[
https://issues.apache.org/jira/browse/CASSANDRA-4375?page=com.atlassian.jira.plugin.system.issuetabpanels:comment-tabpanel&focusedCommentId=13401410#comment-13401410
]
Brandon Williams commented on CASSANDRA-4375:
---------------------------------------------
What if we set MAX_INTERVAL_IN_MS to the greater of DD.getRpcTimeout() or the
gossip interval * 2?
> FD incorrectly using RPC timeout to ignore gossip heartbeats
> ------------------------------------------------------------
>
> Key: CASSANDRA-4375
> URL: https://issues.apache.org/jira/browse/CASSANDRA-4375
> Project: Cassandra
> Issue Type: Bug
> Components: Core
> Reporter: Peter Schuller
> Priority: Critical
>
> Short version: You can't run a cluster with short RPC timeouts because nodes
> just constantly flap up/down.
> Long version:
> CASSANDRA-3273 tried to fix a problem resulting from the way the failure
> detector works, but did so by introducing a much more sever bug: With low RPC
> timeouts, that are lower than the typical gossip propagation time, a cluster
> will just constantly have all nodes flapping other nodes up and down.
> The cause is this:
> {code}
> + // in the event of a long partition, never record an interval longer
> than the rpc timeout,
> + // since if a host is regularly experiencing connectivity problems
> lasting this long we'd
> + // rather mark it down quickly instead of adapting
> + private final double MAX_INTERVAL_IN_MS =
> DatabaseDescriptor.getRpcTimeout();
> {code}
> And then:
> {code}
> - tLast_ = value;
> - arrivalIntervals_.add(interArrivalTime);
> + if (interArrivalTime <= MAX_INTERVAL_IN_MS)
> + arrivalIntervals_.add(interArrivalTime);
> + else
> + logger_.debug("Ignoring interval time of {}", interArrivalTime);
> {code}
> Using the RPC timeout to ignore unreasonably long intervals is not correct,
> as the RPC timeout is completely orthogonal to gossip propagation delay (see
> CASSANDRA-3927 for a quick description of how the FD works).
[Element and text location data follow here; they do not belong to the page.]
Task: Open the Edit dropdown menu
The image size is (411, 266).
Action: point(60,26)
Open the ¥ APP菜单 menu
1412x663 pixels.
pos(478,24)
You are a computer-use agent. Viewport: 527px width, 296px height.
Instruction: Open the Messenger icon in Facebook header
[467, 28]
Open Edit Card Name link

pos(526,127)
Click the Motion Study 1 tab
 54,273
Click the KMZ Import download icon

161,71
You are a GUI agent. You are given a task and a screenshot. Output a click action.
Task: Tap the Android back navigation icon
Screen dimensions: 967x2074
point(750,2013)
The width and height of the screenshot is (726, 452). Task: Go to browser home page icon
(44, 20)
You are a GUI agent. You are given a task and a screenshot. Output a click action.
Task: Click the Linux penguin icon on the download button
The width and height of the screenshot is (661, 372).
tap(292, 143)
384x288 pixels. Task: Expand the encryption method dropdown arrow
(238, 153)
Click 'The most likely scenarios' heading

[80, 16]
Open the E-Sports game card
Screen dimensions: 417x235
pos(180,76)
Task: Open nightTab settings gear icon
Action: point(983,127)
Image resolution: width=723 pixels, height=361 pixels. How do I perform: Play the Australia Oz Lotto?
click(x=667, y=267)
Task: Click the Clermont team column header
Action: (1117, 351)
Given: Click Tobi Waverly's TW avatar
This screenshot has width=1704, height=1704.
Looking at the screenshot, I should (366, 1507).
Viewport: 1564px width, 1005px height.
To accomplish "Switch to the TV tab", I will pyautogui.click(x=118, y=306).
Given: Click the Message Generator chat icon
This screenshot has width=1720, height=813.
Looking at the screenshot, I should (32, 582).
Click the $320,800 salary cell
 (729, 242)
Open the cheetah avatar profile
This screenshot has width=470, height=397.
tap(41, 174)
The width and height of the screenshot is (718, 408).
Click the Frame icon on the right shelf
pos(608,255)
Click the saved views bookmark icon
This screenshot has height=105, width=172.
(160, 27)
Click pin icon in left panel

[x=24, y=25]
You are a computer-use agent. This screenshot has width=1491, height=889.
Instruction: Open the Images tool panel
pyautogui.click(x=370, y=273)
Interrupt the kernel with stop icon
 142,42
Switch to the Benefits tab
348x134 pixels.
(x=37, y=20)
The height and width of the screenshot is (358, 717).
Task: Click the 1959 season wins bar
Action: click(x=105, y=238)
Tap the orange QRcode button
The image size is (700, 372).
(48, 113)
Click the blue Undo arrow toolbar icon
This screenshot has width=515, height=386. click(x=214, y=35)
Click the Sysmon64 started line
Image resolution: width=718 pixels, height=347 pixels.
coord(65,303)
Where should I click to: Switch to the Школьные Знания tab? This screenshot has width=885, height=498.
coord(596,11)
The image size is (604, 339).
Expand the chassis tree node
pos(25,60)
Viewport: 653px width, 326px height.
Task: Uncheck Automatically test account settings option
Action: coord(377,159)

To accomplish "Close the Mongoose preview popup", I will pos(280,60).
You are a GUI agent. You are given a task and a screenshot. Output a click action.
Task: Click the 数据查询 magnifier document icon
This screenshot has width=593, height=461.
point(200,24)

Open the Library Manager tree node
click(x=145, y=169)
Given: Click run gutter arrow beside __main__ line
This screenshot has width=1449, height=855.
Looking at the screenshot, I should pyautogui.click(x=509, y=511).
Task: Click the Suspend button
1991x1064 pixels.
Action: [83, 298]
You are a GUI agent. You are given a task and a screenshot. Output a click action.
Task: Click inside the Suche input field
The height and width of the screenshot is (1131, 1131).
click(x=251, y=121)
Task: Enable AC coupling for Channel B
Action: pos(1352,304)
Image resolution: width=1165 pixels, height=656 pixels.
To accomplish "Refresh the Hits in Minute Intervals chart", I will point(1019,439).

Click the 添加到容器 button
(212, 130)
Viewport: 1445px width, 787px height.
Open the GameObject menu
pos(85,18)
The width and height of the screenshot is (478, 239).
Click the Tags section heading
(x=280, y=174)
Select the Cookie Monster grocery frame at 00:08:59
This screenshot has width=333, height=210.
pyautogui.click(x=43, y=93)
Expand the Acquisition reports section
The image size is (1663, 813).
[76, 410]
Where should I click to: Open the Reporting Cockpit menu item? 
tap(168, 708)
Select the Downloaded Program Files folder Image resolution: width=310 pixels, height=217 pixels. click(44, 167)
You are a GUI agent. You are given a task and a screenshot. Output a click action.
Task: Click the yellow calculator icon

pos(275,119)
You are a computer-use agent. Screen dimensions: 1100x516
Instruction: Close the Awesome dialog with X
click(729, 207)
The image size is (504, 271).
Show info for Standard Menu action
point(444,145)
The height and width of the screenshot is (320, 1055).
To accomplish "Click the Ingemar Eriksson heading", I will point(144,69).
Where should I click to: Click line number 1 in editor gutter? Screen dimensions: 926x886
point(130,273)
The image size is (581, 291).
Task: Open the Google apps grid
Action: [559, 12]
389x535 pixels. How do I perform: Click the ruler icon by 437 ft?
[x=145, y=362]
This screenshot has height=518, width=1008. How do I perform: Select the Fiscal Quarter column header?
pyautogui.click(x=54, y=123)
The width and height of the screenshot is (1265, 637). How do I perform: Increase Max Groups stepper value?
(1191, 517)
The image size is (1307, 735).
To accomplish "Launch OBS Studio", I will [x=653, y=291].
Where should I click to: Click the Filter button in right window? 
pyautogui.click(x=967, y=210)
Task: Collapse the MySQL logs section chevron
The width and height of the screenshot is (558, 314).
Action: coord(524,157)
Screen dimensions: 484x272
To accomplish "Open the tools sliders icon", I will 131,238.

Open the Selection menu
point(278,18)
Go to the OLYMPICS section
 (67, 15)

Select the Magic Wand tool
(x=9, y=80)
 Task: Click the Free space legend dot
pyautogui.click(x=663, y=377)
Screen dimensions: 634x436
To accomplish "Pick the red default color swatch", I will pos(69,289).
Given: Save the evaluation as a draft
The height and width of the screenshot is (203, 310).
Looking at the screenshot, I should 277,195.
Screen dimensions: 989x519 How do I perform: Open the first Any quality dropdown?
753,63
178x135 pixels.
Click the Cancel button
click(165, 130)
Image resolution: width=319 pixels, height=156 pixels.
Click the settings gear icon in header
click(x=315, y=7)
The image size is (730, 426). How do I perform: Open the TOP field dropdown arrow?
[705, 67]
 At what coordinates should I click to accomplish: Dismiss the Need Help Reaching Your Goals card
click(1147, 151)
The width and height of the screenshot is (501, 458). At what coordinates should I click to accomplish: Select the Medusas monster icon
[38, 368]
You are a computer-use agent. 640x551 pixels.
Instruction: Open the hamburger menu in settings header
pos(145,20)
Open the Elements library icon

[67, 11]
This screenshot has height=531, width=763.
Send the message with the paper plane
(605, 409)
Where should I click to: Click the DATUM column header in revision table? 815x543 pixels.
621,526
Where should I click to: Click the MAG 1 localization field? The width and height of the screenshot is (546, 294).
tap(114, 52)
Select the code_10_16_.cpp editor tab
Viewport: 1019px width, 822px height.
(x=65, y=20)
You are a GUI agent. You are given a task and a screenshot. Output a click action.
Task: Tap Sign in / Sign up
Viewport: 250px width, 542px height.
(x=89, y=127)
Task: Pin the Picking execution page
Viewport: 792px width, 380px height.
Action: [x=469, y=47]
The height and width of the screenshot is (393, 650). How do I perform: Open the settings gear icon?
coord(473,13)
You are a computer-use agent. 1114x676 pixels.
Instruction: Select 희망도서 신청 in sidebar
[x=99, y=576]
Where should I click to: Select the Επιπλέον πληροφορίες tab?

> In practice, the propagation delay ends up being in the 0-3 second range on a
> cluster with good local latency. With a low RPC timeout of say 200 ms, very
> few heartbeat updates come in fast enough that it doesn't get ignored by the
> failure detector. This in turn means that the FD records a completely skewed
> average heartbeat interval, which in turn means that nodes almost always get
> flapped on interpret() unless they happen to *just* have had their heartbeat
> updated. Then they flap back up whenever the next heartbeat comes in (since
> it gets brought up immediately).
> In our build, we are replacing the FD with an implementation that simply uses
> a fixed {{N}} second time to convict, because this is just one of many ways
> in which the current FD hurts, while we still haven't found a way it actually
> helps relative to the trivial fixed-second conviction policy.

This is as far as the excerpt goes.